1枚目のスライドにあるグラフは、日本における年間の生殖補助医療治療数の変化です。治療数を治療周期数と表記しています。
写真・図版1枚目のスライド(ARTデータブック 2013年 PPTX版 から)
この治療には大きく分けて3つあり、「FET」は凍結融解胚(はい)移植(いったん凍結保存した胚〈受精卵〉を解かして子宮に戻す)を用いた治療、「ICSI」は採卵治療周期に顕微授精を行った治療、「IVF」は採卵治療周期に通常の体外受精を行った治療のことをさしています。
2013年の生殖補助医療の総治療数は、368,764となりました。各年の個々の治療数を知りたい方は、3枚目のスライドにそれぞれの数値を記載しています。
2枚目のスライドは、生殖補助医療の治療で出生した児の数を表しています。この数値も年々増加しており、2013年には、42,554人が生まれました。この数値は日本全体の出生数の約4.3%を占めています。
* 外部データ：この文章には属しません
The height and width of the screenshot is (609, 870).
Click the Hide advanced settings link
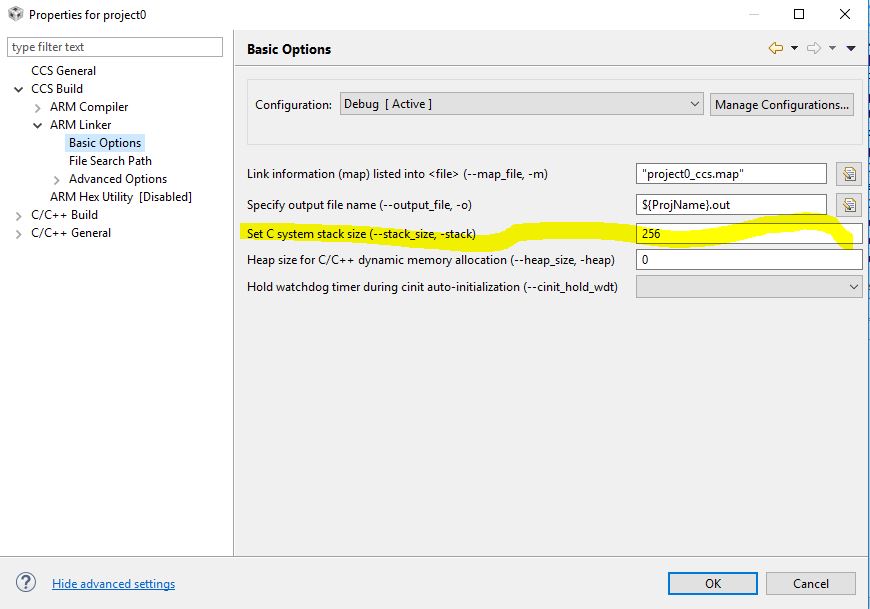click(x=113, y=584)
写真・図版2枚目のスライド(ARTデータブック 2013年 PPTX版 から)
特に注目していただきたいのが緑部分、すなわち凍結融解胚を用いた治療で出生した児の割合がとても多いことです。体外受精のときは複数の卵子を採取しますが、子宮に戻す受精卵はいまは原則として1個なので、残りは次の周期に向けて凍結保存するのが一般的になっています。また、採卵した周期ではすべて凍結保存するケースも増えています。そうしたことがデータで示されていると思います。
続いて、スライドの6枚目をみてください。これは2013年に行われた生殖補助医療の成績です。年齢で分け、妊娠率、生産率、流産率を示しています。
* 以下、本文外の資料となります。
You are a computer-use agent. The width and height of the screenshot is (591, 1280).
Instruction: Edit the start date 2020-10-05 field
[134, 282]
写真・図版6枚目のスライド(ARTデータブック 2013年 PPTX版 から)
まず、緑の「生産率」をみてみましょう。これは「出産に至った治療数」を「治療開始からの治療総数」で割ったもので、出産という目標に対して治療がどれくらい成功したかを示したものといえます。グラフを見ると、生産率は32歳以降徐々に下降していくのがわかります。
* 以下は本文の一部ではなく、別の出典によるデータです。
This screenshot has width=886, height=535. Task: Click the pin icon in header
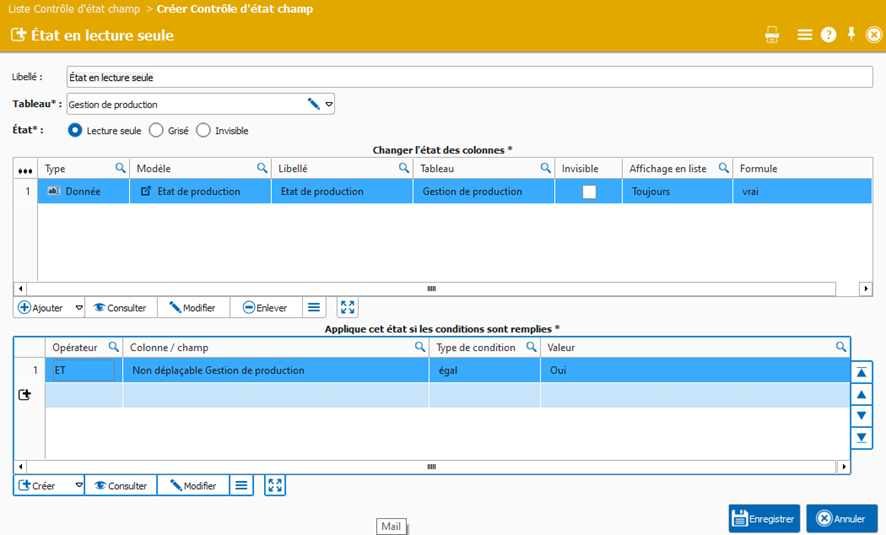coord(851,34)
今度は「流産率」をみてください。これは、「妊娠後流産した数」を「妊娠数」で割った数値で、「流産のしやすさ」を示します。ここでの妊娠とは、尿や血液で妊娠反応が出ただけではなく、超音波断層検査で胎嚢(たいのう=赤ちゃんを入れた袋)が確認された治療数をいいます。
流産率も32歳以降上昇します。43歳を超えると、妊娠してもその半分以上が流産することがわかります。詳しい数値は8枚目のスライドにあります。
日本全国から37万件近い治療を集めたデータですので、かなりの信頼性があると思います。みなさんにもこれらのデータを参照いただき、ライフプランなどに役立てていただければと思います。